FGV Datasan apresenta 70 indicadores em dez áreas-chave do setor e permite visualizar uma série histórica de 10 anos, por meio de gráficos e comparações entre os diferentes índices que compõem o serviço. De acordo com José Antônio Campos Chaves, diretor-presidente da Interáguas, a plataforma compila as informações contidas no Sistema Nacional de Informações sobre Saneamento (SNIS), do governo federal, mas de forma sistematizada, abrangente, amigável.
No caso das perdas de faturamento, por exemplo, é possível verificar não só a região como as cidades que mais desperdiçam água. Pelo cruzamento de informações, é possível verificar que no Amazonas, por exemplo, Tefé e um conjunto de municípios do Alto Solimões têm o pior indicador do Estado – e um dos maiores do País. Cerca de 78% de toda água produzida pelas empresas que atendem essa população não é faturada. Boa parte desses problemas é reflexo da falta de investimentos.
Consumo de Água
O diretor financeiro do Serviço Autônomo De Água e Esgoto De Tefé, Sebastião Aldevio Soares de Almeida, diz que na cidade as residências não têm hidrômetro para medir o consumo e há apenas a cobrança de uma taxa de água. “Temos 11 mil clientes cadastrados (mas a cidade tem 28 mil imóveis), mas estamos recebendo de apenas 2.000. Em decorrência de não poder suspender o fornecimento por falta de pagamento durante a pandemia, o entendimento que prevaleceu foi que não precisavam pagar.” A arrecadação não cobre nem 50% da folha de pagamento. Ou seja, não sobra nada para investir em melhorias.
A capital Manaus era uma das campeãs em perdas no País. No entanto, o indicador recuou mais recentemente, com investimentos de R$ 466 milhões da empresa que assumiu os serviços. Segundo dados da Águas de Manaus, empresa do grupo Aegea, que detém a concessão desde 2018, o índice de perdas recuou de 65,2% para de 55,8%. A cobertura de coleta e tratamento de esgoto atende hoje 26% da cidade e avançará 45% em 2025.
Para o pesquisador do Ibre na área de infraestrutura Armando Castelar, ter mais dados sobre o setor vai ajudar a entender onde estão as carências, o que pode ser feito e quem deveria ser responsável por prover o acesso. “O Brasil tem enormes carências no saneamento, onde o acesso é incomparavelmente menor que em serviços como eletricidade e telecomunicações.

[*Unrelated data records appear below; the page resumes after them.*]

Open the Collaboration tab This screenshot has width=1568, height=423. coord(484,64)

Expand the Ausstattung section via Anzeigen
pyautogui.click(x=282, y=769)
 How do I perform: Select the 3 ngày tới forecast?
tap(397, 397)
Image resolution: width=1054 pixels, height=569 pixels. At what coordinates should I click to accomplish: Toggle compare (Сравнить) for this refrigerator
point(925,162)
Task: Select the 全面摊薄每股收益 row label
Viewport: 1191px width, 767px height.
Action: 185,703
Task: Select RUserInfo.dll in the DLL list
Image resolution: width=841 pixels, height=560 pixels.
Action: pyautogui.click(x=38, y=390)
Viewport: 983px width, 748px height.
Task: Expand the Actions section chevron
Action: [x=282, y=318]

Parte do problema é a responsabilidade ser ao mesmo tempo dos três níveis de governo, mas não claramente de nenhum deles.”
Na avaliação de Castelar, o novo marco regulatório do saneamento e a proposta de maior participação do governo federal, via a Agência Nacional de Águas (ANA) e, até certo ponto, replicando a experiência dos anos 1970 com o Planasa, prometem avanços significativos. “As novas concessões para o setor privado em Estados como Alagoas e o Rio de Janeiro são movimentos alvissareiros nessa direção. Mais dados, informação e atenção vão ajudar a potencializar esse processo.”